▶ _Task prompt_:
The response must consist of the lines below from the one with "Click the Name value dockerboxbase in details" through the one with "Given: Open the Align tool", exactly as they appear and with both ends kept.

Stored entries
========
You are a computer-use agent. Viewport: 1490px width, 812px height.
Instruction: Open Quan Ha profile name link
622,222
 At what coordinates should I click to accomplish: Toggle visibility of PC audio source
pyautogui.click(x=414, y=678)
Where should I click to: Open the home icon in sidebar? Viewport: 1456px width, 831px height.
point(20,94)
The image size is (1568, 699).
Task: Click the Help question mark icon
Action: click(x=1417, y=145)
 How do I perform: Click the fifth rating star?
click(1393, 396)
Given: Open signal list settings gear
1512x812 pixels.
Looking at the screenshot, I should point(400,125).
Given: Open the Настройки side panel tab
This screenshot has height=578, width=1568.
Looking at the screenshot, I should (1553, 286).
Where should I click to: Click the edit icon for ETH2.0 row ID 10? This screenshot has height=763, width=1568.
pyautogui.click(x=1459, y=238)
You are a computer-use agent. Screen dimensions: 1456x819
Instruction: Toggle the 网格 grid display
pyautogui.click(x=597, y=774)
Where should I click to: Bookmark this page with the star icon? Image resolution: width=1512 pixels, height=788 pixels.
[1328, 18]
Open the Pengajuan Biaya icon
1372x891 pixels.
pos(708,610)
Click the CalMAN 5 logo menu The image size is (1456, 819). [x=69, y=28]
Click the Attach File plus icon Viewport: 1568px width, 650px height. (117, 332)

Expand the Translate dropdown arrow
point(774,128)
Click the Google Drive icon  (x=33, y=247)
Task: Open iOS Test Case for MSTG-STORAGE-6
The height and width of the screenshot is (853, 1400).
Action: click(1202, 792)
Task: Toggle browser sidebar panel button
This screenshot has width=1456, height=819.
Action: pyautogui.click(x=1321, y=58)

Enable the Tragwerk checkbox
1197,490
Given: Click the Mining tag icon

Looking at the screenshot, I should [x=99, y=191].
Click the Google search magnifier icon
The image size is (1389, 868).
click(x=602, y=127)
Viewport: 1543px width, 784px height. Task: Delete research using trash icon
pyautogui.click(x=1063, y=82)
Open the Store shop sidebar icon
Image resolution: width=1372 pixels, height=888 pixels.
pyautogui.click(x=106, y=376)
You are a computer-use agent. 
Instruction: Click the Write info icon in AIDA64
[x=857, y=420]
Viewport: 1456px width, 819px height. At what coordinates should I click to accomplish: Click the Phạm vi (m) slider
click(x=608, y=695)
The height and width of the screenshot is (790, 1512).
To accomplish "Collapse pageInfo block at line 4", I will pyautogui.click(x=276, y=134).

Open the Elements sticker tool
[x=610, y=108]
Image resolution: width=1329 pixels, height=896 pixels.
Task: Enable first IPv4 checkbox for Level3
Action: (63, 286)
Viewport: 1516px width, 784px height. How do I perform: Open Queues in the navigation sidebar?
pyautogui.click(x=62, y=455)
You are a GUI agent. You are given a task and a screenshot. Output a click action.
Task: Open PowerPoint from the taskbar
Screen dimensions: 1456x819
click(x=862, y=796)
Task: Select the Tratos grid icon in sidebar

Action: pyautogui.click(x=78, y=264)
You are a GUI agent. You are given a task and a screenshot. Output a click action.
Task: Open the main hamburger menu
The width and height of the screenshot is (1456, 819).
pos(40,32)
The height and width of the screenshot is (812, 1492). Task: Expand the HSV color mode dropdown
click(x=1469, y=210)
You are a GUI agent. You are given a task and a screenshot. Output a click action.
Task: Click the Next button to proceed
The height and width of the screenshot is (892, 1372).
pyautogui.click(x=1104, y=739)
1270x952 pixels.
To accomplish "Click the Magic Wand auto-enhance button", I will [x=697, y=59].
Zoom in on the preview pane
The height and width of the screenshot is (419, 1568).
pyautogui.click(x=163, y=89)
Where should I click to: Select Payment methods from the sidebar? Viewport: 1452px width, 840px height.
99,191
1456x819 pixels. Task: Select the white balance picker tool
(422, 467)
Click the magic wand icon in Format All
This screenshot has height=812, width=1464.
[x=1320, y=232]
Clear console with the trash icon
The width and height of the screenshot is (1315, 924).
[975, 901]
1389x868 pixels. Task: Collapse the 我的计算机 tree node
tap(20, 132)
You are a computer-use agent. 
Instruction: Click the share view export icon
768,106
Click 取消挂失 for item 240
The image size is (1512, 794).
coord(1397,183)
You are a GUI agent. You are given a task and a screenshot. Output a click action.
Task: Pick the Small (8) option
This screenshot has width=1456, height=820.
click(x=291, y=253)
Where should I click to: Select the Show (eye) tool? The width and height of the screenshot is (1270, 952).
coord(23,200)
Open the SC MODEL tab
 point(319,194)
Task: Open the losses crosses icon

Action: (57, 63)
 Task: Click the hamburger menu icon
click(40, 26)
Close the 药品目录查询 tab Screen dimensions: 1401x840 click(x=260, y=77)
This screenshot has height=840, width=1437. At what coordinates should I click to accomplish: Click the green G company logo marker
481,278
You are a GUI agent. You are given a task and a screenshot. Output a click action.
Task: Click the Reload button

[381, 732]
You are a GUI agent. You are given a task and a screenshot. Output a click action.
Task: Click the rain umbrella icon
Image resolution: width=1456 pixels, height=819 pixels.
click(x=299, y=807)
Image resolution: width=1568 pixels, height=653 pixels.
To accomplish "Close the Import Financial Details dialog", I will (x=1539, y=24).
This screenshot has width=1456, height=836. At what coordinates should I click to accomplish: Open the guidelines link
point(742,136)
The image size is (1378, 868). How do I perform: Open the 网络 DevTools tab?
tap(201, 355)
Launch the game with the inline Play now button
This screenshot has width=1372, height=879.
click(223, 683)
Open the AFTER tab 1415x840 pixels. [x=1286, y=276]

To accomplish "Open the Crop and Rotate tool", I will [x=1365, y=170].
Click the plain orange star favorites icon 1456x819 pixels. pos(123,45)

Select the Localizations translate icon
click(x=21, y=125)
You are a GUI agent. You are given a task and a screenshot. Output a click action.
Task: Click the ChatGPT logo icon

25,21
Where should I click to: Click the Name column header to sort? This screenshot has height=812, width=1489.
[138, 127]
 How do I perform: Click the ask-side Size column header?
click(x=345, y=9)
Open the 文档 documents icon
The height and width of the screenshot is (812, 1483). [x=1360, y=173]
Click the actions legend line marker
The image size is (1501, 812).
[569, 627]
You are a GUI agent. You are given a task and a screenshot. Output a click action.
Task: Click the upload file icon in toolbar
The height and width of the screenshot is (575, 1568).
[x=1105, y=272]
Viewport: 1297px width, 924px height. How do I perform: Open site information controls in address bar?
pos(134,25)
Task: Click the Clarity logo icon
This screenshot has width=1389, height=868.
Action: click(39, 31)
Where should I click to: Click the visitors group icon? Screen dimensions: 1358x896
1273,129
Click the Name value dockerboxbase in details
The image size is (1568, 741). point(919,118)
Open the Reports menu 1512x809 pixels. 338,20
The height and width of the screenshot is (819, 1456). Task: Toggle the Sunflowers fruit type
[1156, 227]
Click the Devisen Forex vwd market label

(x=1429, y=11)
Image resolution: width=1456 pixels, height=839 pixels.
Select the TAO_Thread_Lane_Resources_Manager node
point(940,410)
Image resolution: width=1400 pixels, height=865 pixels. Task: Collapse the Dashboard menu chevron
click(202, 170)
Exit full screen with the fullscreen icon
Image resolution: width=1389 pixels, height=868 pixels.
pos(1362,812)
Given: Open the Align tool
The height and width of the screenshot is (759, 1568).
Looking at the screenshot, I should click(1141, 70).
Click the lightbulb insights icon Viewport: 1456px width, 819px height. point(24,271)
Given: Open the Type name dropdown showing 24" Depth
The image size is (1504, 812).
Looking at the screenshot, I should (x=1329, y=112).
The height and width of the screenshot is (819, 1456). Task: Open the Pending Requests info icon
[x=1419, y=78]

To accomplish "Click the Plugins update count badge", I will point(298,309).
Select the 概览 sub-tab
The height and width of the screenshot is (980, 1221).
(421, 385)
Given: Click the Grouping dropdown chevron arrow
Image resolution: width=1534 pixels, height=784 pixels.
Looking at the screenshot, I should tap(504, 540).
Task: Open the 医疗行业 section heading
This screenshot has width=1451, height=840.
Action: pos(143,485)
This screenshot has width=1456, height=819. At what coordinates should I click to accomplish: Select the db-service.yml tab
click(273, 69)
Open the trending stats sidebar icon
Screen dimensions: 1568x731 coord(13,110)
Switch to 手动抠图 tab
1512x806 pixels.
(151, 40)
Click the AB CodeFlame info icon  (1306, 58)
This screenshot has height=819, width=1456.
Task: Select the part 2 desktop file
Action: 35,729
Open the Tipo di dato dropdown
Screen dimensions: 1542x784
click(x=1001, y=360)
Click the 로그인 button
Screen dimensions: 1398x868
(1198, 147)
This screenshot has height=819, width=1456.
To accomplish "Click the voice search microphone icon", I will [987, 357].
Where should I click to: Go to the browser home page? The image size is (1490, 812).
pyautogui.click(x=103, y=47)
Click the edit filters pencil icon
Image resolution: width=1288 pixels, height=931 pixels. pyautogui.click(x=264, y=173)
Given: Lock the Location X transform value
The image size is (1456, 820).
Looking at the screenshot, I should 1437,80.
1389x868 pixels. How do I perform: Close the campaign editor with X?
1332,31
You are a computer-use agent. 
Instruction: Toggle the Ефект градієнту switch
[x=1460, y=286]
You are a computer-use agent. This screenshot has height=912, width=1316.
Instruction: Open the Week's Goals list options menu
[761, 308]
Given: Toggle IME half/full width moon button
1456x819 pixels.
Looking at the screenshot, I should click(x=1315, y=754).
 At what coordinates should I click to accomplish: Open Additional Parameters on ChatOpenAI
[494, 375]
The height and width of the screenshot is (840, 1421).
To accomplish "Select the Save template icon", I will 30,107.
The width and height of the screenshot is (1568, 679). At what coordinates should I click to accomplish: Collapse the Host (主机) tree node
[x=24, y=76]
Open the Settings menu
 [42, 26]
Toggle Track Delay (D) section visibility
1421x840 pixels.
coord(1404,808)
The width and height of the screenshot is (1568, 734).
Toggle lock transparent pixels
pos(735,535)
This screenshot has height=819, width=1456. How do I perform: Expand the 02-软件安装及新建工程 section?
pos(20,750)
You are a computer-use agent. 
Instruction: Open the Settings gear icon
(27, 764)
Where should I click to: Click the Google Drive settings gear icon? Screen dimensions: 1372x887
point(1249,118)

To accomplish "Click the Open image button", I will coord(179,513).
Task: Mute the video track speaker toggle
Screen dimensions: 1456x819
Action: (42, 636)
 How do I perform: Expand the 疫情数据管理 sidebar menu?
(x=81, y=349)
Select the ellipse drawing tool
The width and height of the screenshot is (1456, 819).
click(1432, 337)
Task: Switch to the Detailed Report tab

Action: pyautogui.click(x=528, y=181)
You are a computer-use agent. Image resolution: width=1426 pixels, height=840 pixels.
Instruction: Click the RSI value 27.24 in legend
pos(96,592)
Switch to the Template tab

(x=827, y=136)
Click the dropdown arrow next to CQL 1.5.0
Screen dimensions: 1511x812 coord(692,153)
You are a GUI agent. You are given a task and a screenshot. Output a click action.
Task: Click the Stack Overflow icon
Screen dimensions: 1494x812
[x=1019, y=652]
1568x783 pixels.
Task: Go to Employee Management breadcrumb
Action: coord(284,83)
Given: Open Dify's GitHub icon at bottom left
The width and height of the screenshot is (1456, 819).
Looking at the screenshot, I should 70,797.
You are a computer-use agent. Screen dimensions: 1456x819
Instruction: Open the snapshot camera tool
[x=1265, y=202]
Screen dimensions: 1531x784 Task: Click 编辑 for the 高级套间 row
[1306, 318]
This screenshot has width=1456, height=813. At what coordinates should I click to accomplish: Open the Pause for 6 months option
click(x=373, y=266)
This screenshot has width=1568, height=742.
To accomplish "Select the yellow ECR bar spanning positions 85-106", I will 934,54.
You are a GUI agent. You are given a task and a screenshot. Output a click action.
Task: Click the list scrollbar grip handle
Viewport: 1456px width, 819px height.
========
▶ _Result of the exercise_:
Click the Name value dockerboxbase in details
The image size is (1568, 741). point(919,118)
Open the Reports menu 1512x809 pixels. 338,20
The height and width of the screenshot is (819, 1456). Task: Toggle the Sunflowers fruit type
[1156, 227]
Click the Devisen Forex vwd market label

(x=1429, y=11)
Image resolution: width=1456 pixels, height=839 pixels.
Select the TAO_Thread_Lane_Resources_Manager node
point(940,410)
Image resolution: width=1400 pixels, height=865 pixels. Task: Collapse the Dashboard menu chevron
click(202, 170)
Exit full screen with the fullscreen icon
Image resolution: width=1389 pixels, height=868 pixels.
pos(1362,812)
Given: Open the Align tool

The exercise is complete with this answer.